### Text block
==================================================

With the Cubs looking to lock down a playoff spot over the last three weeks of the regular season, per reports, it appears they’ll be asking top prospect Pete Crow-Armstrong to help them get there.
ESPN’s Jeff Passan first reported Monday morning the Cubs’ plan to call up the 21-year-old phenom and activate him for Tuesday’s game in Colorado. MLB.com’s Mark Feinsand later reported Crow-Armstrong is flying into Denver on Monday, with the possibility that he could be activated in time for Monday night’s series opener against the Rockies.
“We think Pete is really mature, and he’s an amazing competitor,” Cubs vice president of player development Jared Banner said on Aug. 29, when asked if he believed Crow-Armstrong would be ready for a promotion if the front office made that decision. “He shows up every day looking to work and get better, and he’s shown the ability to adjust and respond to adversity when it comes. So, he’s in a really good spot.”
Crow-Armstrong has risen to the top of the Cubs’ prospect rankings, and MLB Pipeline ranks him the No. 12 overall prospect in baseball. Before he makes is highly-anticipated debut, here are five things to know about PCA:
1. He has swung the bat well at every level
While offense hasn’t necessarily been Crow-Armstrong’s calling card in the minors, he’s managed to be a productive hitter at every level in the minors. With Low-A Myrtle Beach and High-A South Bend in 2022, he combined to hit .312 with an .896 OPS. In 73 games with Double-A Tennessee to start to 2023, he hit .289 with an .898 OPS. And since joining Triple-A Iowa on Aug. 1, he’s hit .271 with an .829 OPS.
The Cubs helped him incorporate some minor swing changes that have boosted his power potential. He’s already hit 20 home runs in the minors this year, with six coming in just 34 games at Triple-A. He ended this last stretch slugging .550 in nine September games at Iowa, including two grand slams, a triple and a double in the last week.
Defense and base running (more on those in a second) are likely to be where he contributes most to the Cubs down the stretch, but his bat certainly appears like it’ll be a plus for him at the big league level.

==================================================

### Data to examine
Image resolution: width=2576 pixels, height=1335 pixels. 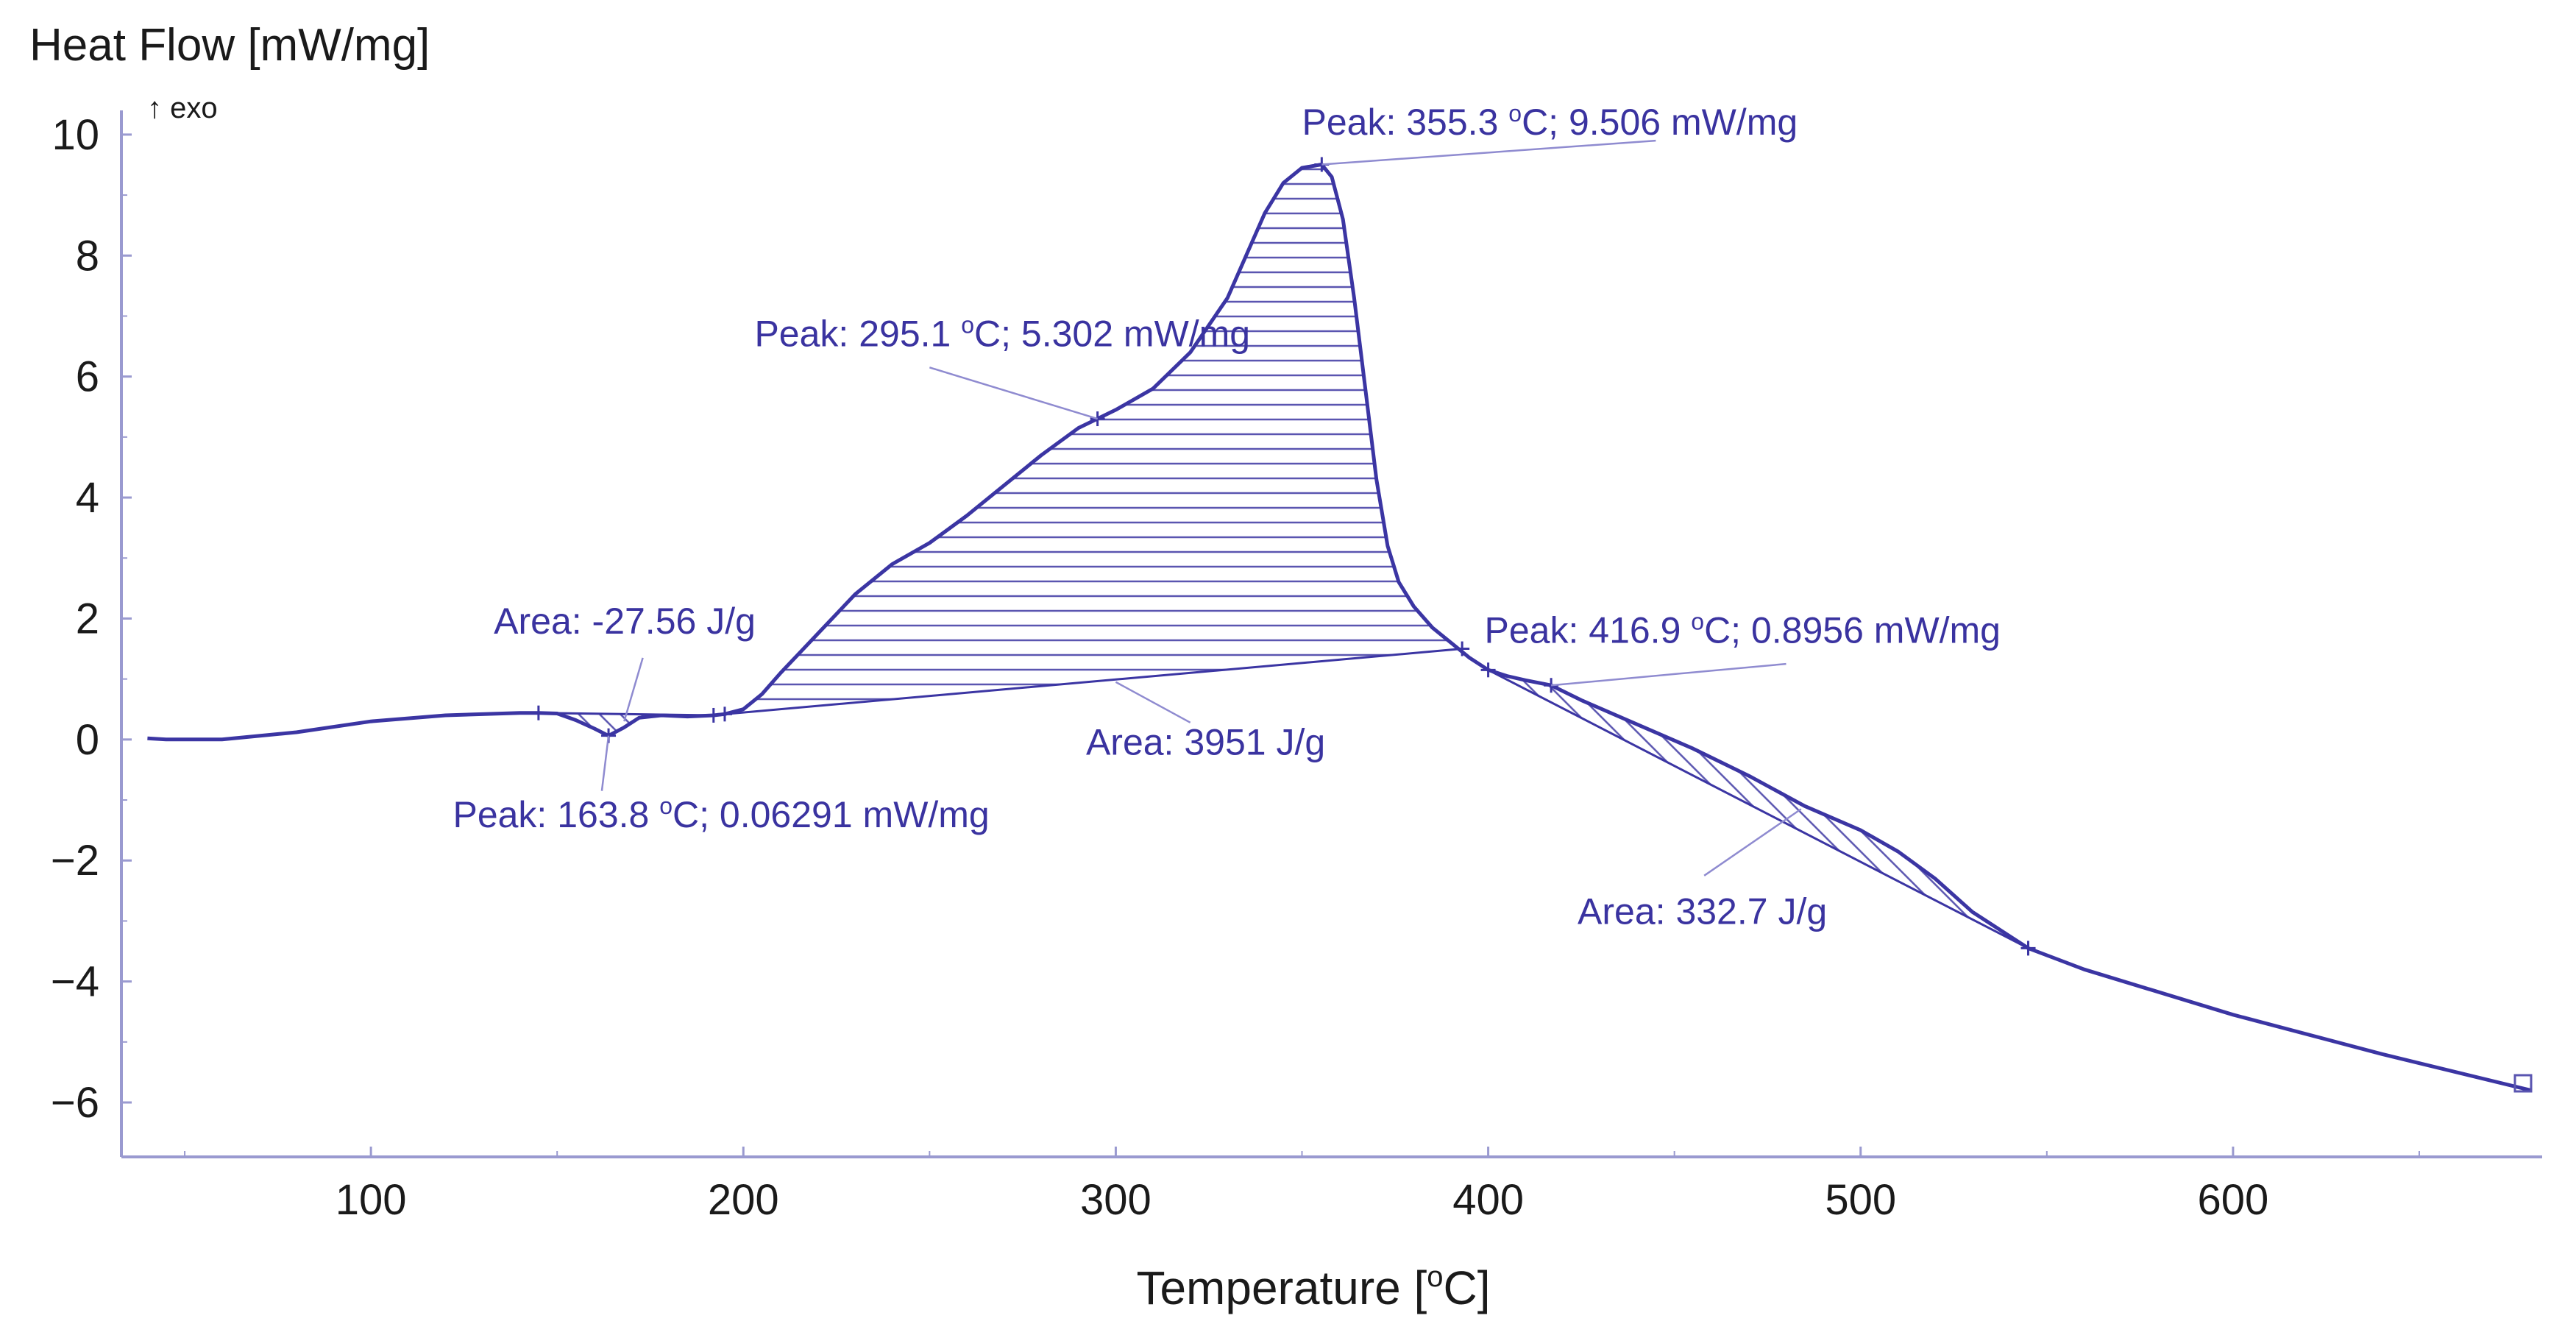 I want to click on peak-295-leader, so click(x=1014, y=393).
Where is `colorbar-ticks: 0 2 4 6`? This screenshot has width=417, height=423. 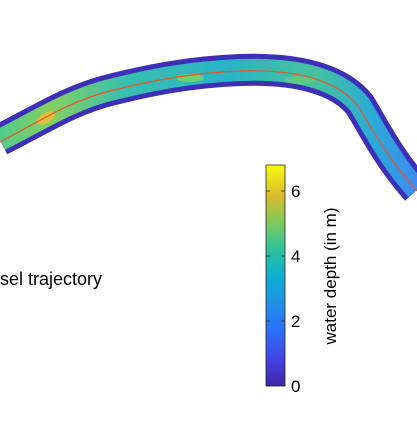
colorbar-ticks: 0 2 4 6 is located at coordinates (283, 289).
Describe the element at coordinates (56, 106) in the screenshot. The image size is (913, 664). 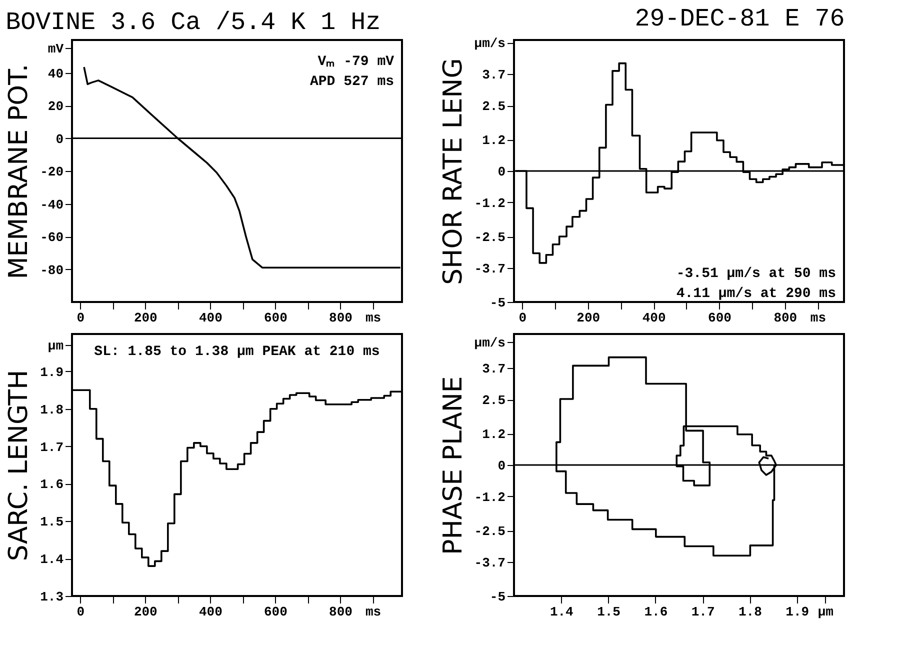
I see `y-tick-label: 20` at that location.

==================================================

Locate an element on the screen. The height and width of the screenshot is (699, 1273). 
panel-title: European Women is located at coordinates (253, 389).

==================================================

### Exercise tasks
a. In the Crow-Armstrong text, where does MLB Pipeline rank him among all baseball prospects?
b. Convert the part of the listing that opens with the line containing "Locate an element" and closes with the line containing "panel-title: European Women" into a Markdown table with the columns No. and Line, leaving out blank lines.

### Answers by task
a. No. 12 overall.

b.
| No. | Line |
|---|---|
| 1 | Locate an element on the screen. The height and width of the screenshot is (699, 1273).  |
| 2 | panel-title: European Women is located at coordinates (253, 389). |